Geek of All Trades: Cheating Isn’t Always Bad

You can cheat a bit by updating WIMs offline with Windows Updates. Here’s how.

Greg Shields

You know I’m completely enamored of Windows Deployment Services (WDS). Right out of the box, this free tool delivers ridiculously powerful automation in deploying Windows OSes. Yet right out of the box is just the beginning.

Pair the deployment prowess of WDS with the automations found in the Windows System Image Manager (WSIM), and you’ll be amazed at how quickly you can deploy a fully configured Windows 7 OS. In this case, fully configured means a machine already on the domain, stocked with custom configurations, networked and ready for use. Click. Go.

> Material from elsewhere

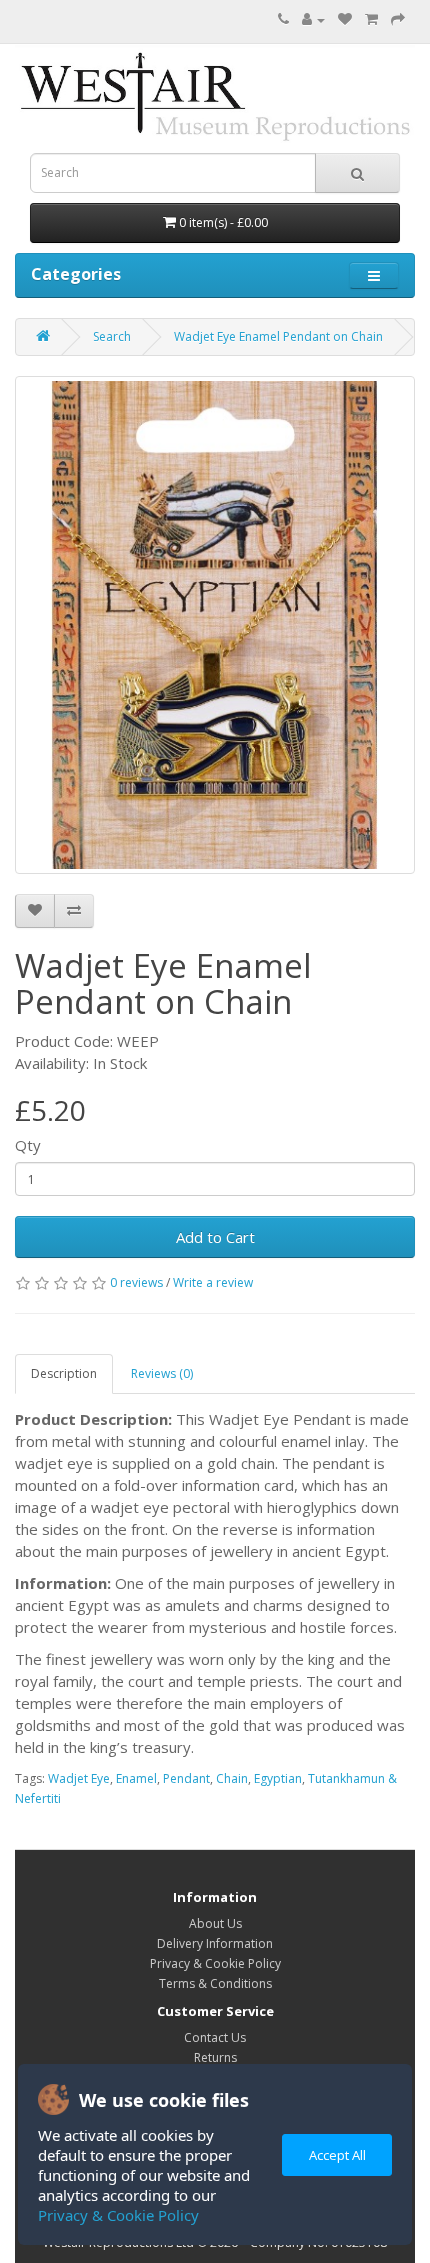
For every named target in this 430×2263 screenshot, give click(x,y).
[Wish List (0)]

For all its abilities in automating configurations during an OS build, there has always been one step I could never automate—until now. And that time-consuming but important step is installing Windows patches.

Patch Patience

I’m not a very patient guy. The extra five or 10 minutes I’m forced to watch Windows download and apply patches has long been a source of irritation. I start with a perfectly good Windows Imaging Format (WIM) image right off the Windows 7 DVD media, and it’s already asking for its patches. Applying them manually seems ridiculous, as does the three-part process of building an image, patching it and capturing a replacement WIM into my WDS library.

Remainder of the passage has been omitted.